DOCUMENT:
# # # # #
Archive for December, 2012

Fast collisions

Writing your own physics engine is no good unless the code runs fast enough. This is how I got 1000 boxes in a stack running at 60 fps.


Very Sleepy is a free sampling profiler, easy to install and simple to use. I used it to find the hotspots, and I would have got nowhere without it.

Sparse Matrices

The matrices involved in collision calculations generally have only a few non-zero elements in each row, so using NxN storage space is very wasteful of memory and expensive to iterate through. It’s still important to store all the data contiguously. I store the inverse of each diagonal element as well to save a division in the solver.

Accelerating Gauss-Seidel

Gauss-Seidel is reliable, but it couldn’t be described as fast. It crawls to convergence in linear steps. It’s possible to improve on this by scaling the step taken on each iteration. But scale it too much and the convergence is worse, perhaps disastrously so. There’s no simple solution to finding the right scaling factor (the relaxation parameter). To be honest, I tried to follow the maths but gave up when the problem looked harder than solving the equation in the first place. In the end I settled on increasing the parameter slowly as long as the system seemed to be converging, and reducing it at the first sign of trouble. While perhaps not optimal, this was measurably faster than standard Gauss-Seidel.

Warm starting the solver

In a stable stack of objects the constraint forces don’t change much from one frame to the next. Caching the solution and using it a starting point for the next frame can dramatically cut the number of iterations required per frame.

Limiting memory allocations

I’m careful to avoid O(N^2) algorithms throughout, but when it comes to memory, you can’t even afford O(N).

For example, in my first attempt at caching the solver results, the overhead was bigger than the savings! I used std::unordered_map and it was allocating memory for every element. I wrote a basic hash table to use instead. With small elements it makes sense to store them in the table itself rather than allocating memory for each one as STL does.

Sleeping Objects

I’ve mentioned this before, but inactive objects can go to sleep and use zero processor time. When it comes to stacks, the entire stack has to sleep in one go or it will become unstable. In theory it should be possible to put a stack to sleep in stages starting at the bottom, but I haven’t quite worked that out.


A physics upgrade

Naturally, once I had the fluid dynamics running I wanted to hook it up to the physics engine and have the explosions move objects around. It didn’t quite work at first because

  • The characters moved by setting their velocity directly, so the force from the blast didn’t affect them.
  • Other objects had no friction and would fly forever once set in motion.
  • Collisions only resolved overlapping bodies and didn’t affect velocity.

It turns out that resolving positions in a collision is pretty easy but resolving velocities is a tricky business. Well, I can’t resist this kind of thing so I had to have a go.

Suppose we have a large number of objects that need to be updated in a time step. In that time, some of them may collide, and the positions and velocities at the end of the time step should respect certain constraints, such as non-overlap and positive or zero relative velocity at every contact point. Also, basic laws of collisions such as conservation of momentum and the coefficient of restitution should apply. Numerical artefacts such as jitter should be minimised. And it needs to be fast.
# # # # #
ENTRIES PROVIDED:

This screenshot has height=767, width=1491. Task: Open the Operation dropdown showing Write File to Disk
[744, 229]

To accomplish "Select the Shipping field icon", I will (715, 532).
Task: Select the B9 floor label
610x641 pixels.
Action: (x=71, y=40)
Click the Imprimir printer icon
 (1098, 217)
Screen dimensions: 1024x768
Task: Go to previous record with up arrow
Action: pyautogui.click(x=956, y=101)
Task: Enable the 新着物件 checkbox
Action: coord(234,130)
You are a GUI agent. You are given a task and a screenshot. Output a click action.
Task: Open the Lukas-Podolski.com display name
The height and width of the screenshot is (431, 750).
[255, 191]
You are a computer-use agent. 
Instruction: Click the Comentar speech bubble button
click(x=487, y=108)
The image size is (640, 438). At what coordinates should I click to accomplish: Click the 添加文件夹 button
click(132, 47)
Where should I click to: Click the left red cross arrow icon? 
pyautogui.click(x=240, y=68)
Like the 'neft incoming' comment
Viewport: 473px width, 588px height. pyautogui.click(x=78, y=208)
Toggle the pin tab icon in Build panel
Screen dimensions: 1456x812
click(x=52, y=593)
# # # # #
GIVEN EXERCISE:
Rewrite the part of the fast-collisions post starting with "Fast collisions" and going on through "in the solver.", putting "costly" in place of "expensive".

RESULT BELOW:
Fast collisions

Writing your own physics engine is no good unless the code runs fast enough. This is how I got 1000 boxes in a stack running at 60 fps.


Very Sleepy is a free sampling profiler, easy to install and simple to use. I used it to find the hotspots, and I would have got nowhere without it.

Sparse Matrices

The matrices involved in collision calculations generally have only a few non-zero elements in each row, so using NxN storage space is very wasteful of memory and costly to iterate through. It’s still important to store all the data contiguously. I store the inverse of each diagonal element as well to save a division in the solver.